By the end of this chapter, you are encouraged to answer the following review questions:

  1. 1.

    Briefly, describe each of the following concepts: Expert system, Bioinformatics, Recommender systems, Reinforcement learning, Probabilistic machine learning, Genomics, MIAME, Support vector machine.

  2. 2.

    What are the three levels of integration for artificial intelligence?

  3. 3.

    What is the distinction between bioinformatics and biomedical engineering fields?

  4. 4.

    What is the distinction between artificial intelligence and machine learning fields?

  5. 5.

    Discuss the importance of Stanford applications in the field bioinformatics?

  6. 6.

    Provide one practical example for each of the following: natural language processing, AI for robotics, AI for speech processing, AI for clinical data annotated and AI for patient similarity

  7. 7.

    List two differences between supervised and unsupervised learning. Give two examples for each.

  8. 8.

    How can we construct algorithms that automatically get better through experience?

  9. 9.

    What are the primary laws that control all learning processes?

  10. 10.

    What is the distinction between automated machine learning (aML) and interactive machine learning (iML)?

  11. 11.

    What are the major biological problems in which arithmetic methods are applied as an AI solution?

  12. 12.

    Why predicting the protein structure is a very complicated problem?

  13. 13.

    Explain in steps how the DNA microarray works?

  14. 14.

    Develop a mathematical numerical example for the quality metric q for background quality assurance process of microarray process?

  15. 15.

    Why do we need a normalization process for the quantified data of microarray process?
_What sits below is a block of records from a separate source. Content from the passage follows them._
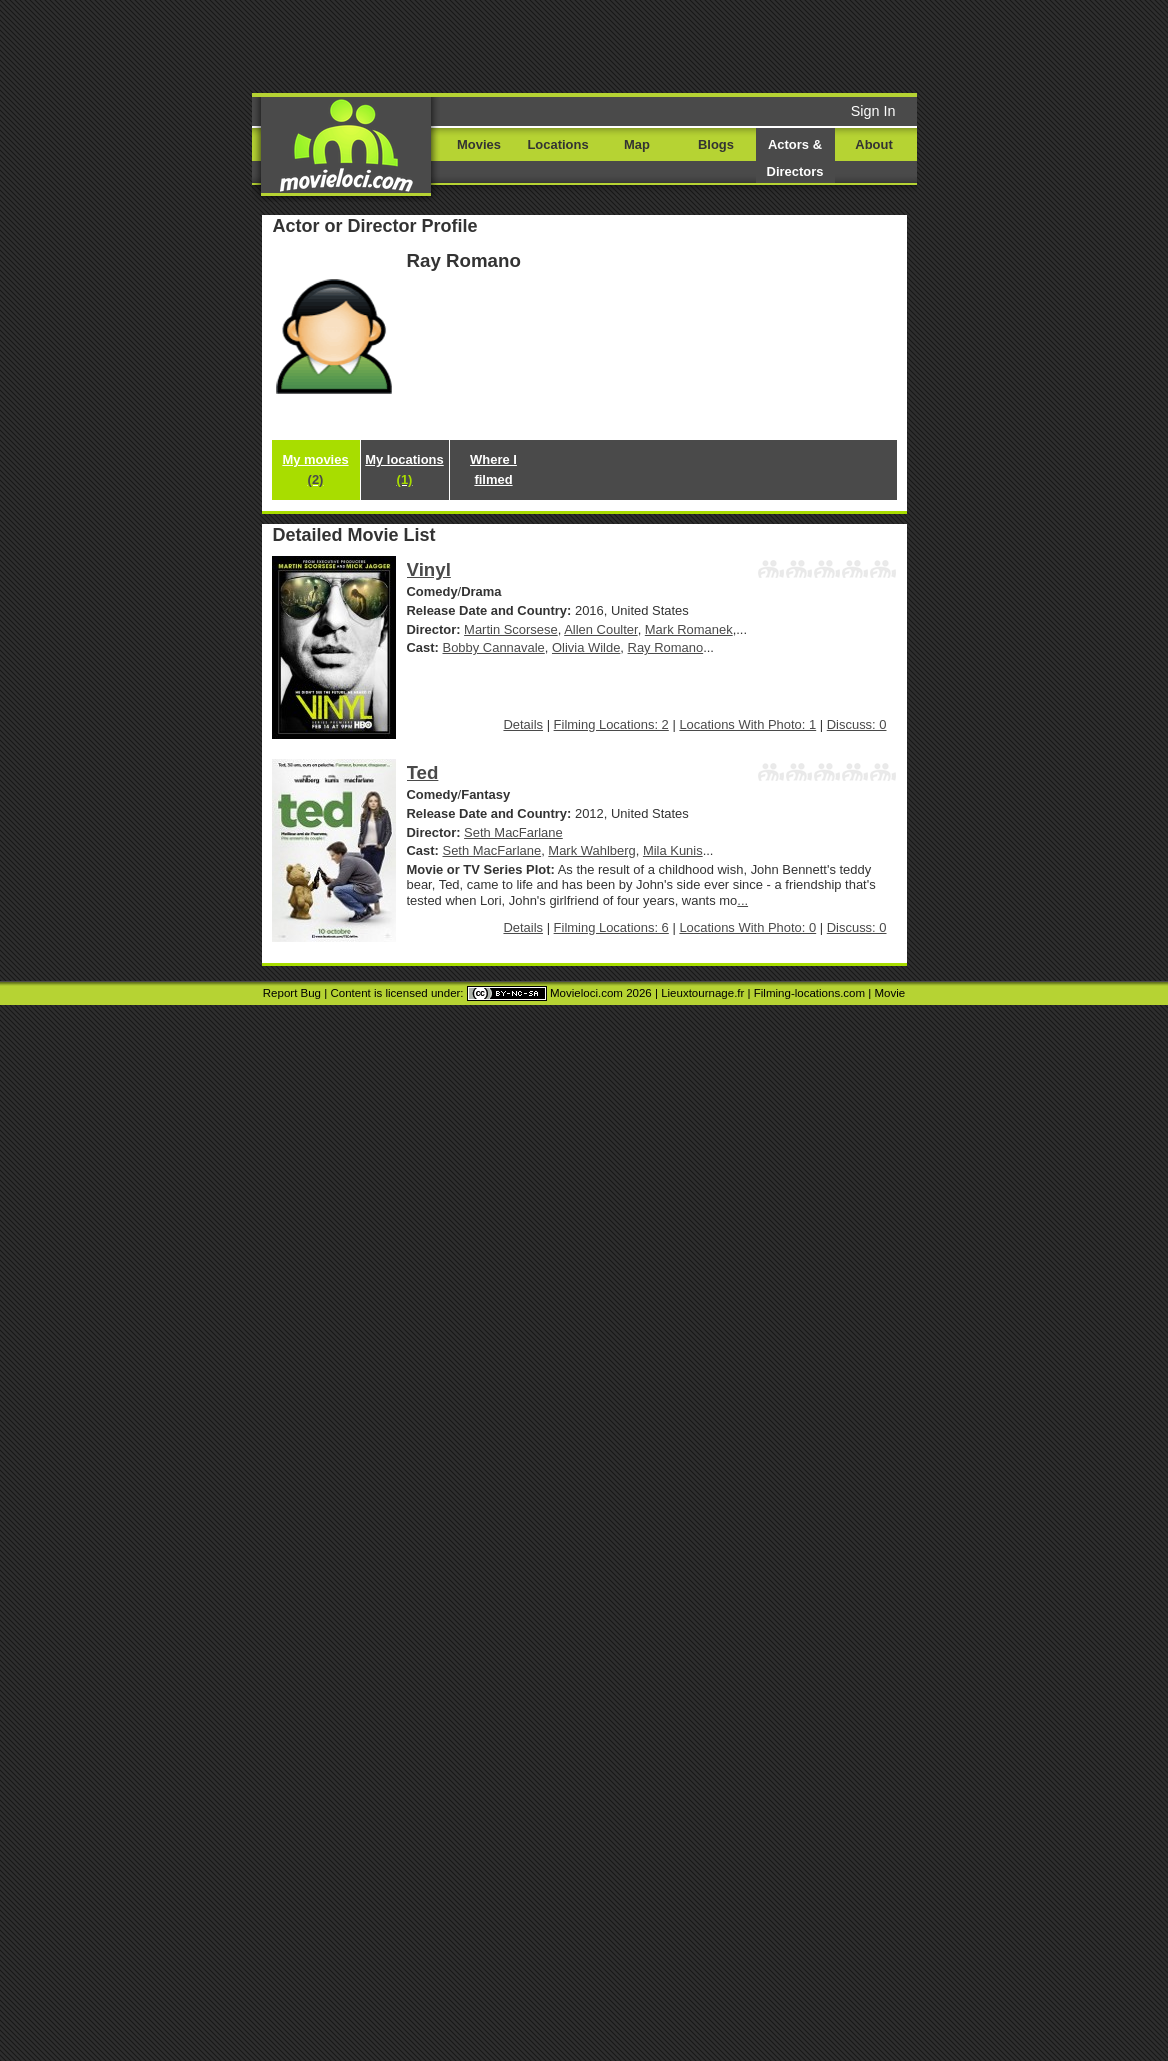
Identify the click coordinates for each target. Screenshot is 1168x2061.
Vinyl (429, 569)
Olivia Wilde (586, 647)
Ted (423, 772)
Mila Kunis (673, 850)
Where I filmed (493, 469)
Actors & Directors (795, 158)
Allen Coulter (600, 629)
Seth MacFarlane (513, 832)
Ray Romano (666, 647)
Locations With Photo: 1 (747, 724)
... (742, 900)
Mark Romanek (689, 629)
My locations (404, 469)
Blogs (716, 144)
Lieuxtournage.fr (702, 993)
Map (637, 144)
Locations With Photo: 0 (747, 927)
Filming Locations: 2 (611, 724)
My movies (315, 469)
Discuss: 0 (857, 724)
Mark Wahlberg (591, 850)
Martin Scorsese (511, 629)
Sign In (873, 111)
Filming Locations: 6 (611, 927)
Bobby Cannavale (494, 647)
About (873, 144)
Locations (557, 144)
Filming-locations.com (809, 993)
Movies (479, 144)
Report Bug (292, 993)
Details (523, 724)
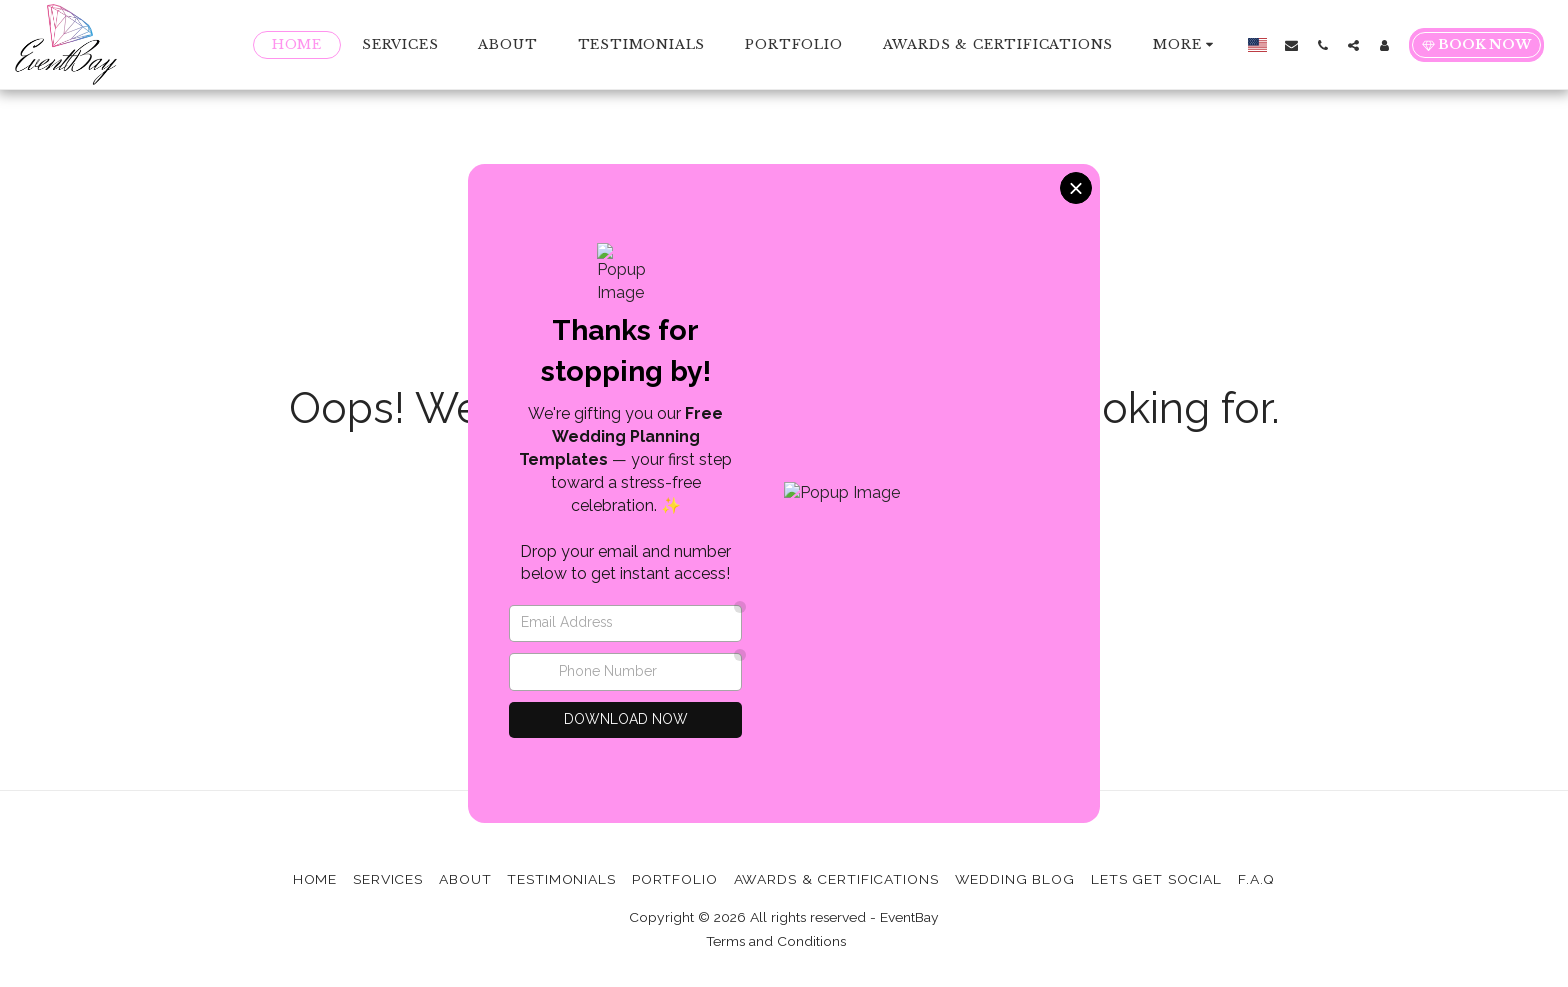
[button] (1291, 45)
Justify your answer with numerical examples.

  16. 16.

    What characteristics distinguishing the frequently observed peptides from peptides in the same protein sample but remain unknown?

  17. 17.

    What peptide characteristic can be applied to all living organisms?

  18. 18.

    What is meant by text mining process? Explain by example its role in bioinformatics?

  19. 19.

    List six examples of text mining applications in bioinformatics?

  20. 20.

    Given the following values: Precision = 90% and Recall = 75%. Calculate the information retrieval error percent and the balanced F-measure.

  21. 21.

    Discuss the semi-supervised techniques data classification for bioinformatics applications?

  22. 22.

    What is the main purpose of deep neural network (DNN) in the machine learning workflow for biological applications?